Quantitative biofilm measurements were conducted as described previously [35]. For mono-microbial biofilms, MIC concentrations were used, while for poly-microbial biofilms, the following concentrations were used: 500 µg/mL of HEPg; 1000 µg/mL of HEPg; 2000 µg/mL HEPg and 4000 µg/mL Ca(OH)₂; and 1000 µg/mL HEPg and 2000 µg/mL Ca(OH)₂. The plates were incubated under aerobic conditions at 37°C for 24 h, washed three times with 200 μL/well with sterile phosphate-buffered saline (PBS 1×; pH 7.2) and fixed with 200 μL/well of methanol for 15 min at room temperature. Two washes with 1XPBS were carried out before the addition of 200 μL of crystal violet stain. The plates were incubated at 37 °C for 15 min, washed, dried, fixed with 250 μL of ethanol and read using a spectrophotometer at 540 nm. The results were tabulated and the means of the growth percentage (ratio between test/control x 100) were calculated for the statistical analysis.

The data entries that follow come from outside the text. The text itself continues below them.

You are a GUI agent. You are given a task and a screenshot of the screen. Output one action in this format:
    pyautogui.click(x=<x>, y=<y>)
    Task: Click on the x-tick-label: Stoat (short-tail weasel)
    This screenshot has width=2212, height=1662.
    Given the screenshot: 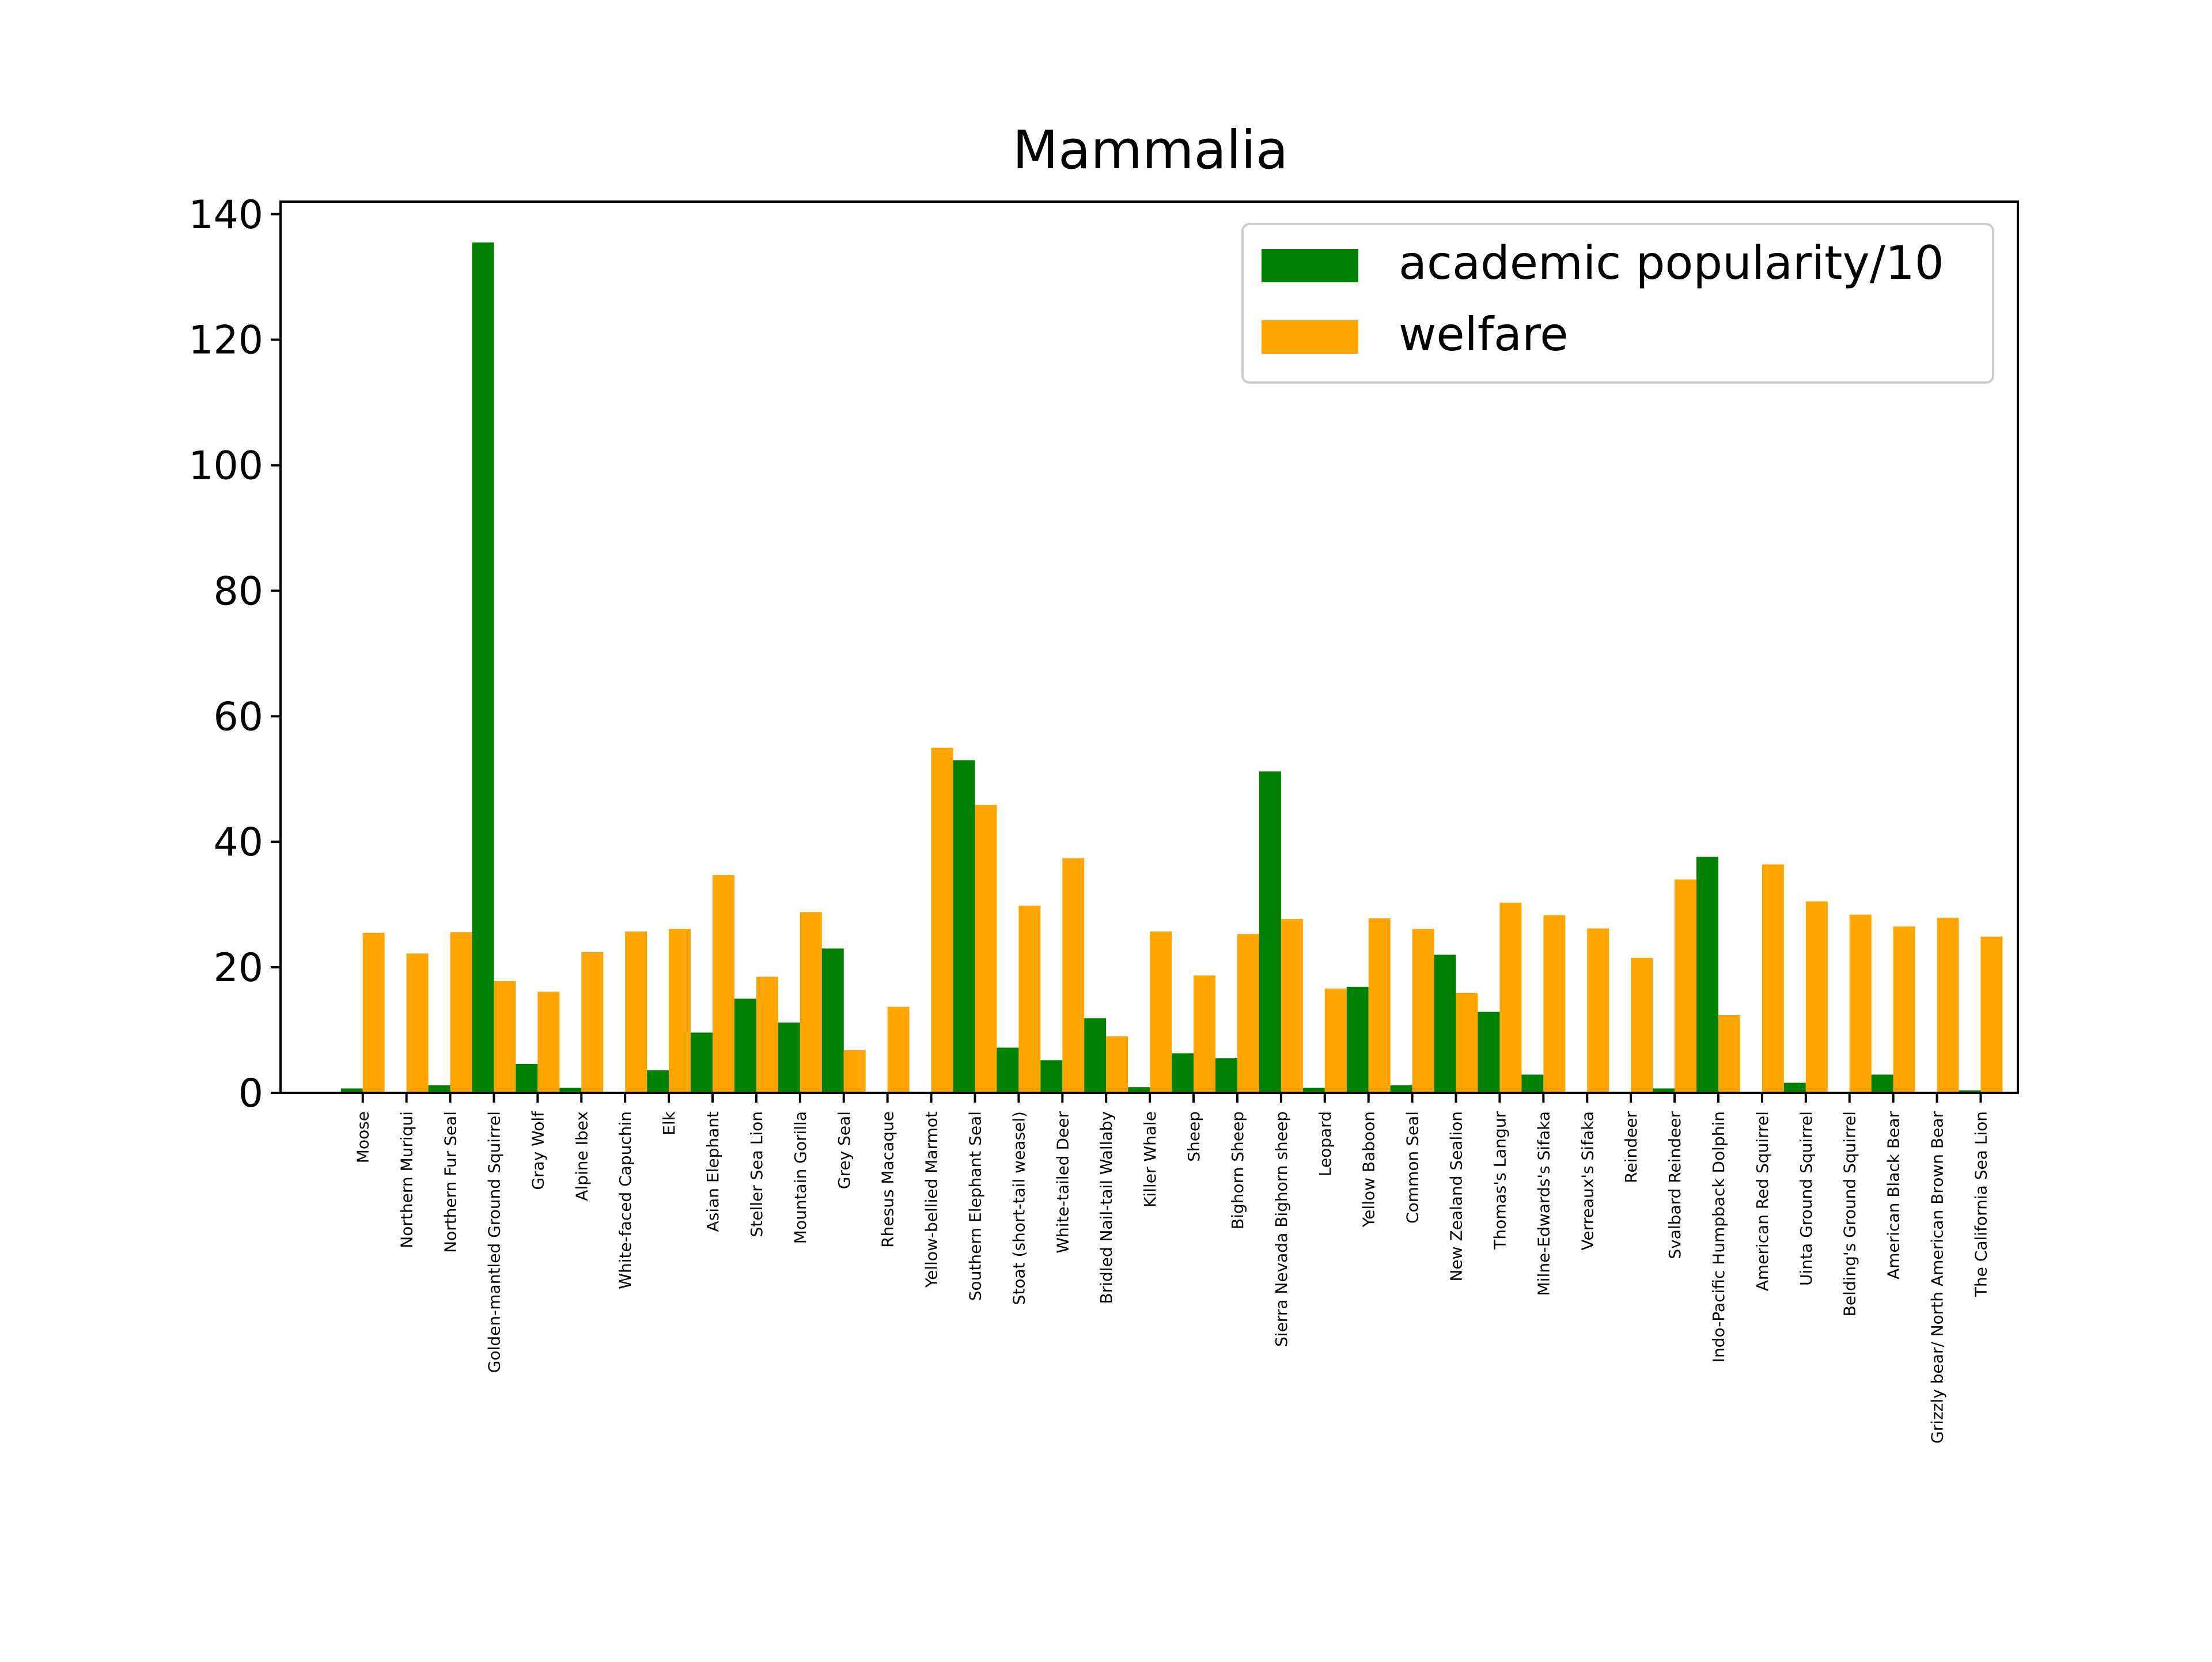 What is the action you would take?
    pyautogui.click(x=1018, y=1208)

4.7. Cytotoxicity Effects of HEPg in HaCaT cells

HaCaT cells (3 × 10⁵ cells/mL) were grown in 96-well flat-bottom plates containing RPMI-1640 (Sigma–Aldrich, St Louis, MO, USA) with 10% fetal bovine serum and 1% antibiotics (10,000 μg/mL streptomycin and 10,000 units/mL penicillin) supplemented with different concentrations of HEPg (ranging from 1000 to 125 µg/mL). The plates were incubated at 37 °C with 5% CO₂. The MTT assay was performed to evaluate the cell viability as previously described [36]. The results were expressed as a percentage of cellular cytotoxicity, and this was calculated from the following formula:

% Cytotoxicity = [1 − (Test Absorbance/Blank Absorbance)] * 100

(1)

All the data were compared with the negative control group, composed only of RPMI complete medium and HaCaT cells.

4.8. Statistical Analysis

Results are presented as mean ± standard deviation. Statistical analyses of the data were performed using GraphPad Prisma version 5.0. The results were evaluated by the Analysis of Variance (ANOVA) test and Friedman’s non-parametric tests and Student’s t-test. The value of p <0.05 was considered significant.